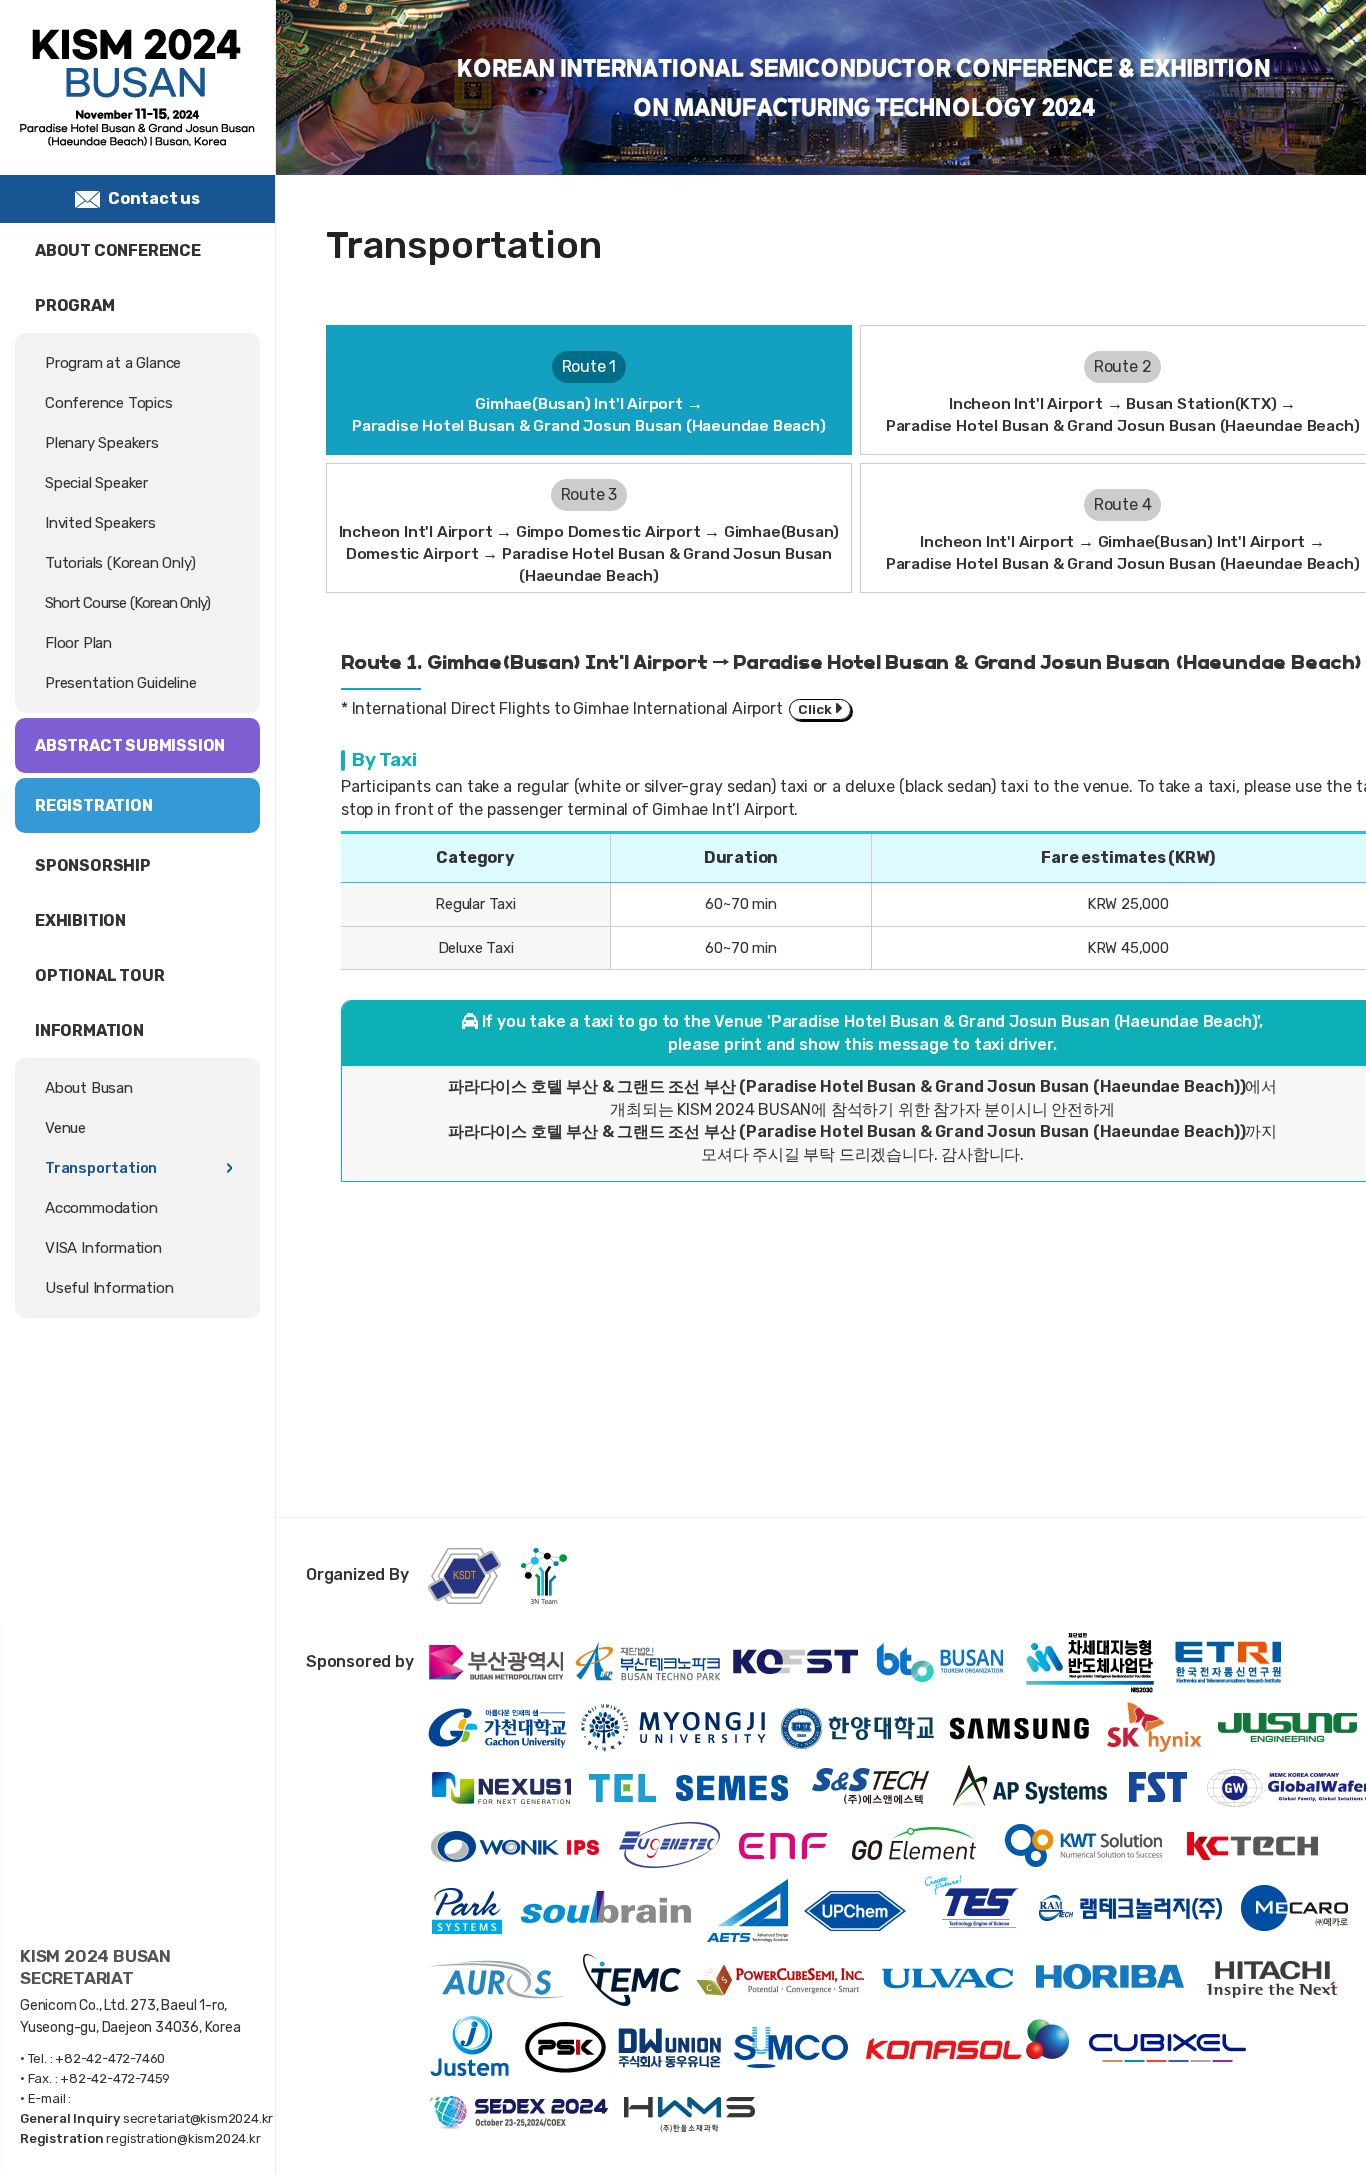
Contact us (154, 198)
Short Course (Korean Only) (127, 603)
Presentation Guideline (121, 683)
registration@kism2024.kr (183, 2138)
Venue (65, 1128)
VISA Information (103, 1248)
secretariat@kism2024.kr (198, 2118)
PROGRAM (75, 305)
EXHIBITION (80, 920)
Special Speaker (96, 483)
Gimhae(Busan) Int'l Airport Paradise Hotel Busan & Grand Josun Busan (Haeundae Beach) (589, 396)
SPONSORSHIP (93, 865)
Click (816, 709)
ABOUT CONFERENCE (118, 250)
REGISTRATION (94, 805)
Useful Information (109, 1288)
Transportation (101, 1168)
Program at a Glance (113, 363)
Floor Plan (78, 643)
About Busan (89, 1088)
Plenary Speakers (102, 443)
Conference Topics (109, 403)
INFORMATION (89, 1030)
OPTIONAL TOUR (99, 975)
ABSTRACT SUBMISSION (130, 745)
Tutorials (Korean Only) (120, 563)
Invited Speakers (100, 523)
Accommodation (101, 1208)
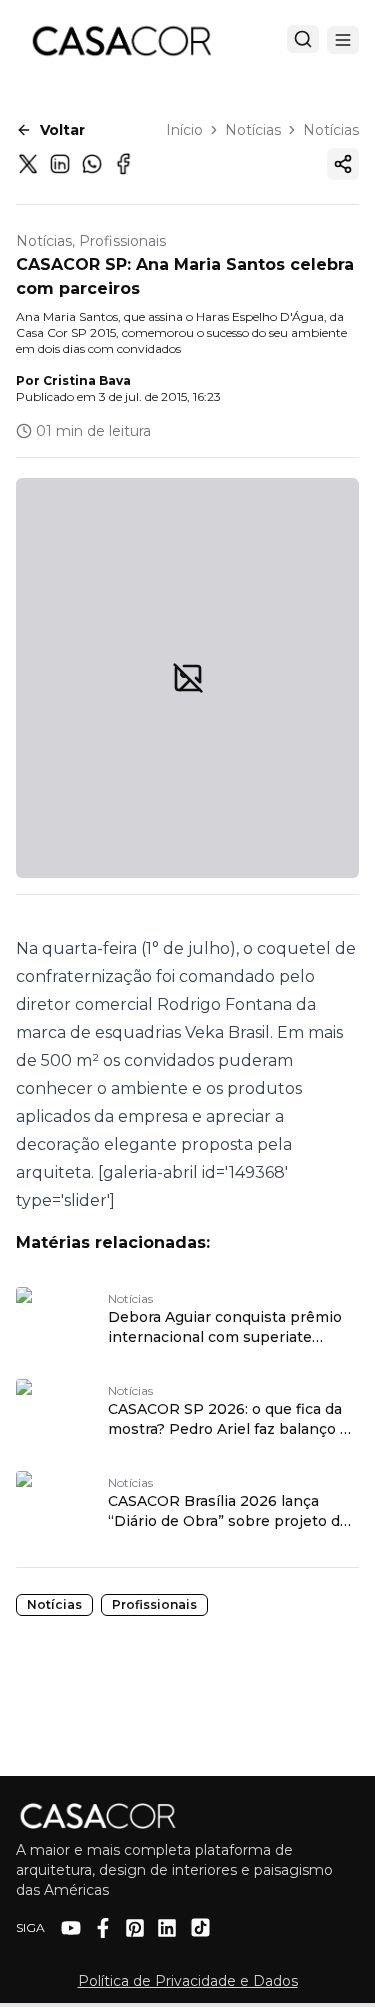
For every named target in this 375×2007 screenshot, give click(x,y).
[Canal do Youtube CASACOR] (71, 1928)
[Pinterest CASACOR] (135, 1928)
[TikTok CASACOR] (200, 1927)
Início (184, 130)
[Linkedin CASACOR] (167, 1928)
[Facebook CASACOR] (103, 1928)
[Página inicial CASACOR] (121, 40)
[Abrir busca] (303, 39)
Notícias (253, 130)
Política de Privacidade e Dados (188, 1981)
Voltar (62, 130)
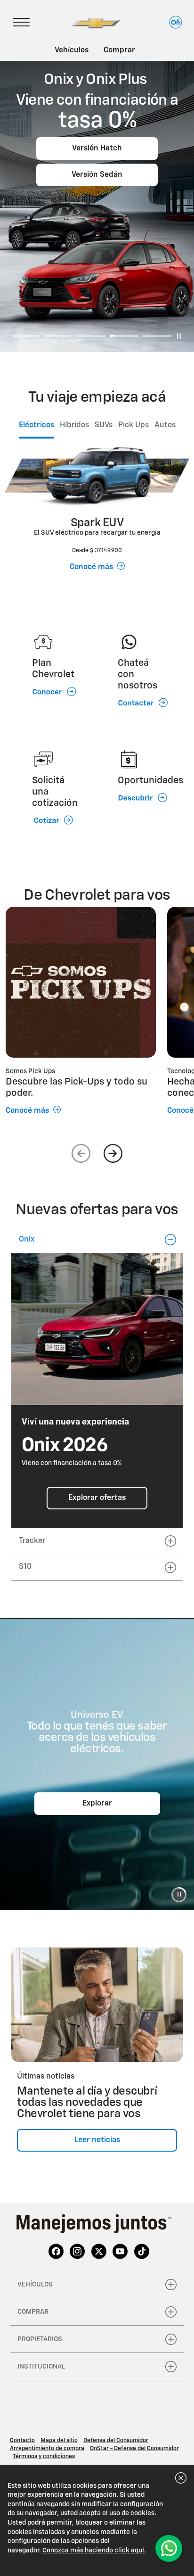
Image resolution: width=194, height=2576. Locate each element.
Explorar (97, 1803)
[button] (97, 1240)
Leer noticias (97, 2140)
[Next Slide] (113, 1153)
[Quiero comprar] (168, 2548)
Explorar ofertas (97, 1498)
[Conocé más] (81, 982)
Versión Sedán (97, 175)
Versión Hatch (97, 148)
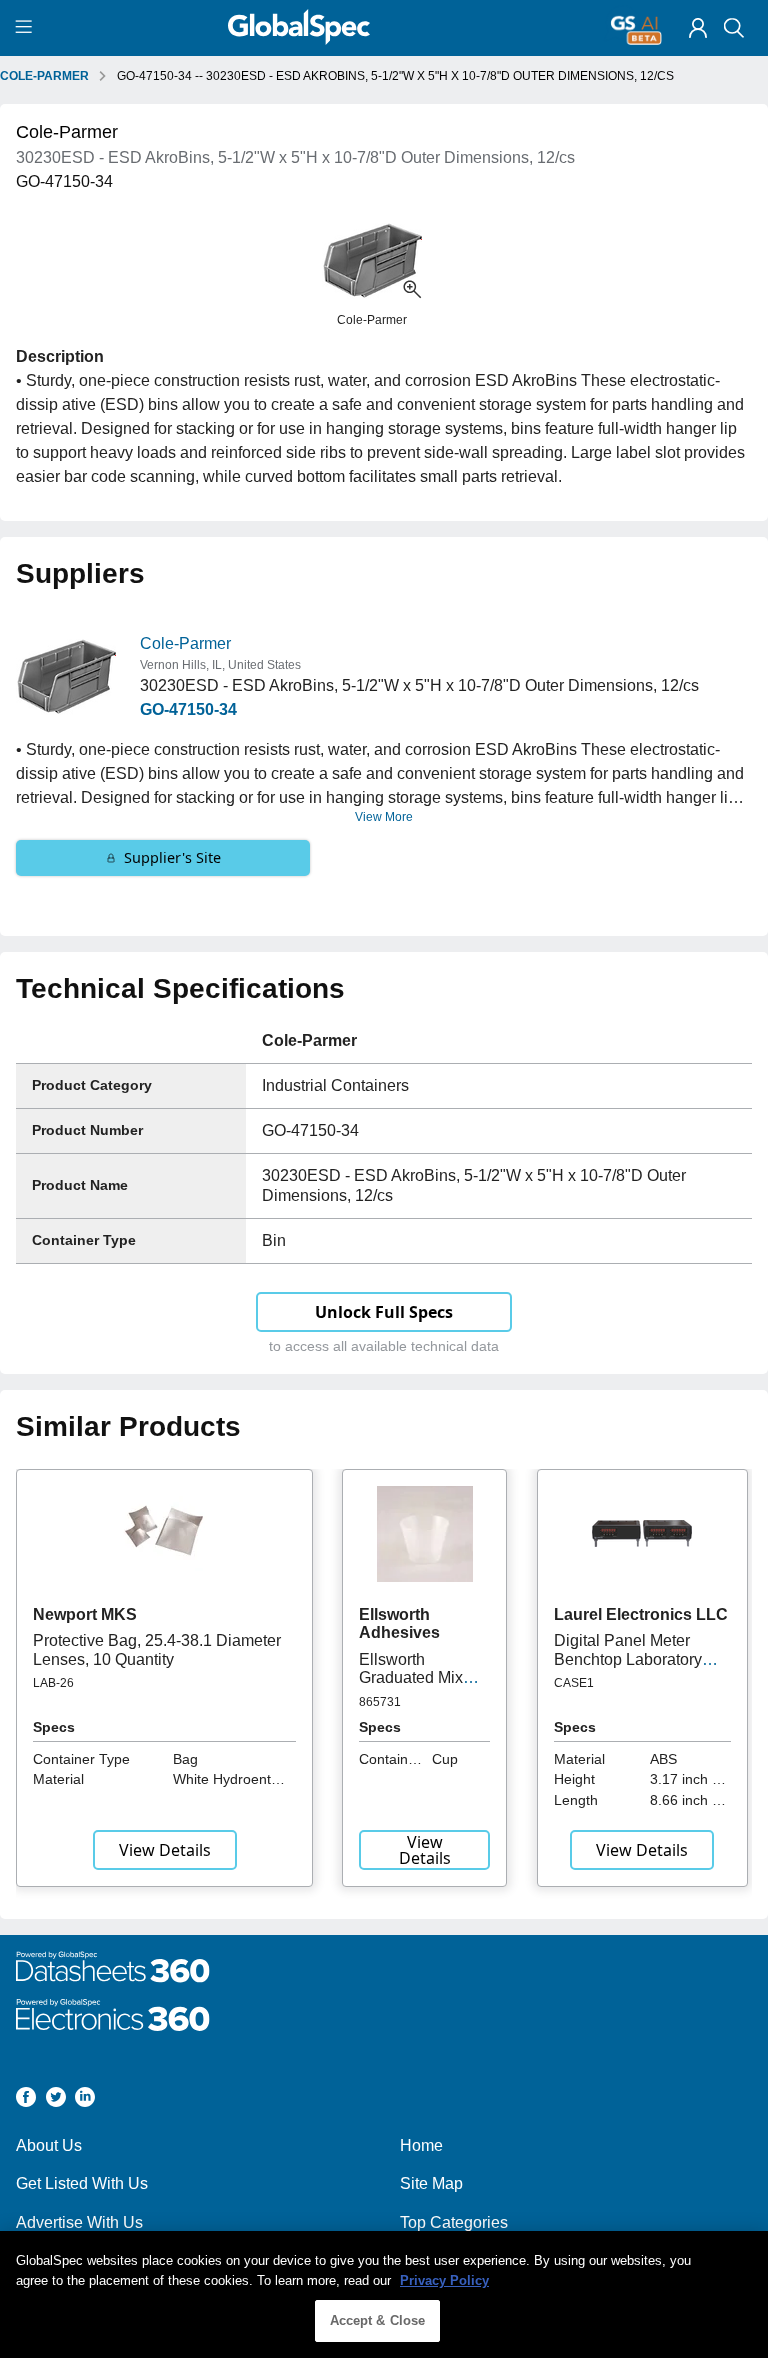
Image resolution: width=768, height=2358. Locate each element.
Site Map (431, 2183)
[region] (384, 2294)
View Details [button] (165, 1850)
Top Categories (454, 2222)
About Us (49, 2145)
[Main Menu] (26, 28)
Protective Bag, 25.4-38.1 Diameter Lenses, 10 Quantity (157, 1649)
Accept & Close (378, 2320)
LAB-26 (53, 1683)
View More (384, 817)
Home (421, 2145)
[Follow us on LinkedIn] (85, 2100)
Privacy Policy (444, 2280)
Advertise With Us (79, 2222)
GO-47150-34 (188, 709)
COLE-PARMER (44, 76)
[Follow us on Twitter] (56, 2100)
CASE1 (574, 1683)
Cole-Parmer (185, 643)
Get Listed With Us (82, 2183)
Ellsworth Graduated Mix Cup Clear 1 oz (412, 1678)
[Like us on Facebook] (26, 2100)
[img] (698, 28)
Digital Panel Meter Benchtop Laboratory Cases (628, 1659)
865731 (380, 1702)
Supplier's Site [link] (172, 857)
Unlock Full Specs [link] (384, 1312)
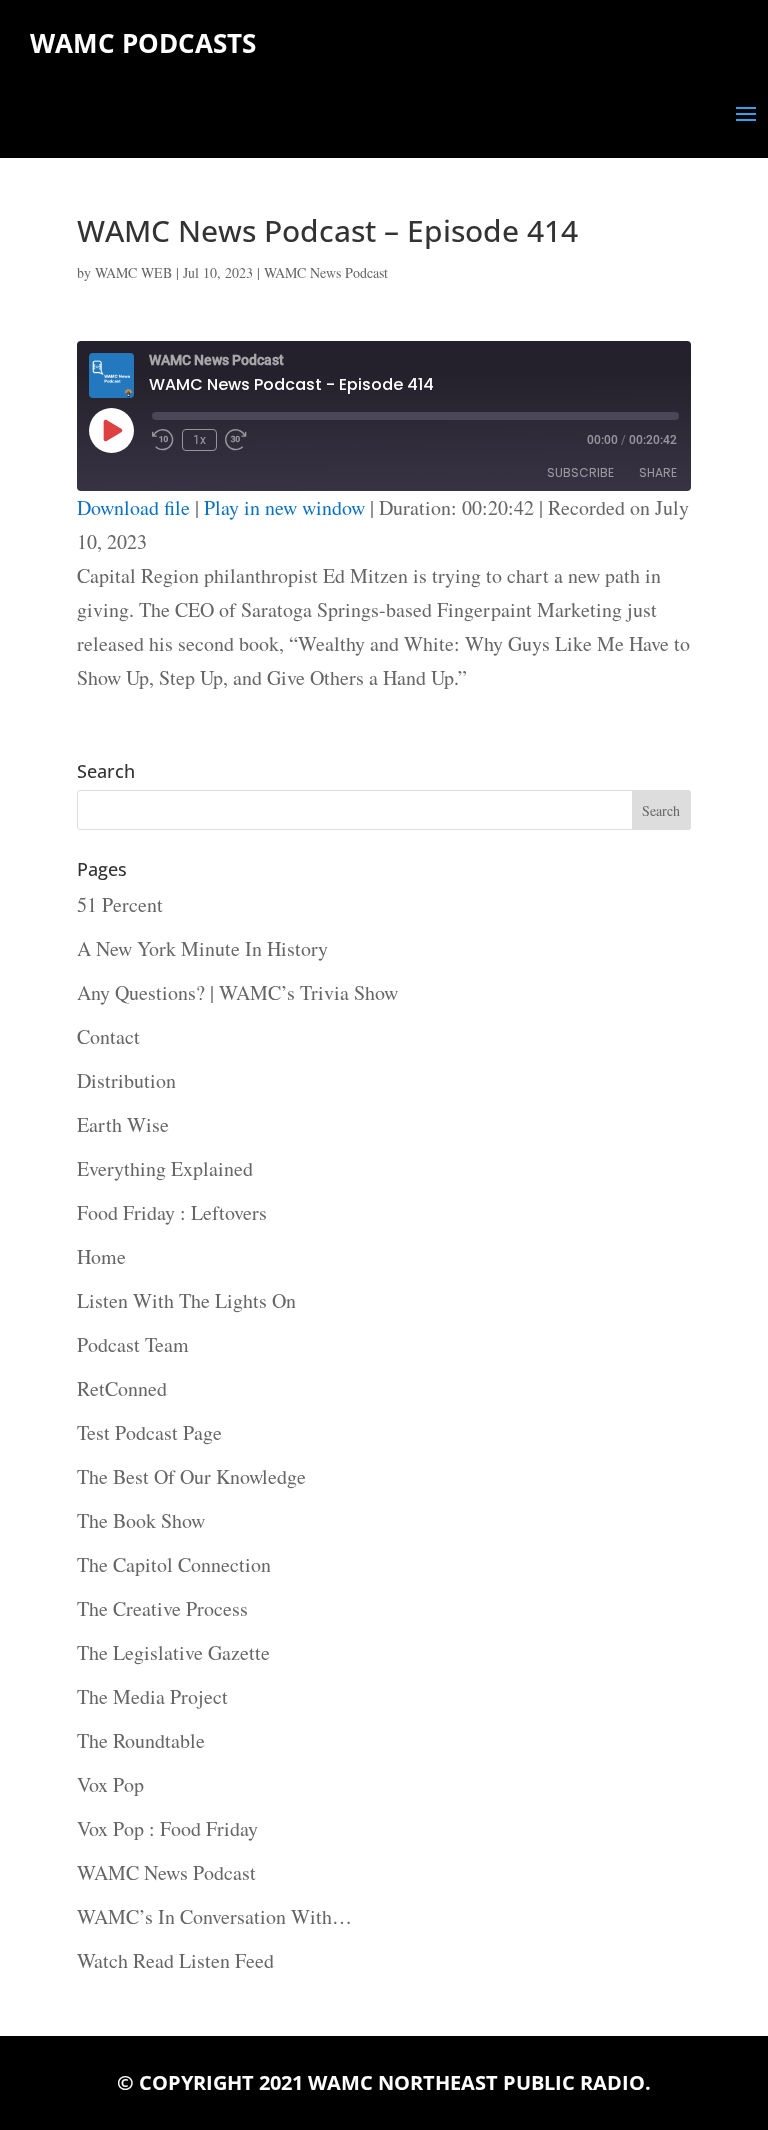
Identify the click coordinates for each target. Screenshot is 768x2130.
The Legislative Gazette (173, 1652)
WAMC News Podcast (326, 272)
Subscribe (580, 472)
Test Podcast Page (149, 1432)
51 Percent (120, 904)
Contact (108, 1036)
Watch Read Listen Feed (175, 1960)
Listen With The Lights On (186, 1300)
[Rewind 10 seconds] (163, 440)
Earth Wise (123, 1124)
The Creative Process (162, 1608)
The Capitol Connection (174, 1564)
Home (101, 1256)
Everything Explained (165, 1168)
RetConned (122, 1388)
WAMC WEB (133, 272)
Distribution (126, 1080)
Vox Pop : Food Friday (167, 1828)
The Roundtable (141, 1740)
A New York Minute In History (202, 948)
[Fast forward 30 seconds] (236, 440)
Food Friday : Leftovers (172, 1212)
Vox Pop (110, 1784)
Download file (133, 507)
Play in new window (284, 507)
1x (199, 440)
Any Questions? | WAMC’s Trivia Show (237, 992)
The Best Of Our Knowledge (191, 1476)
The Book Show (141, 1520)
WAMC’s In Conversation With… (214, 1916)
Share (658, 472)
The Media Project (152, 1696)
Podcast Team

TO DO: Each line that contains "WAMC" is to be copied from the listing above.

WRITTEN SOLUTION:
WAMC News Podcast (326, 272)
WAMC WEB (133, 272)
Any Questions? | WAMC’s Trivia Show (237, 992)
WAMC’s In Conversation With… (214, 1916)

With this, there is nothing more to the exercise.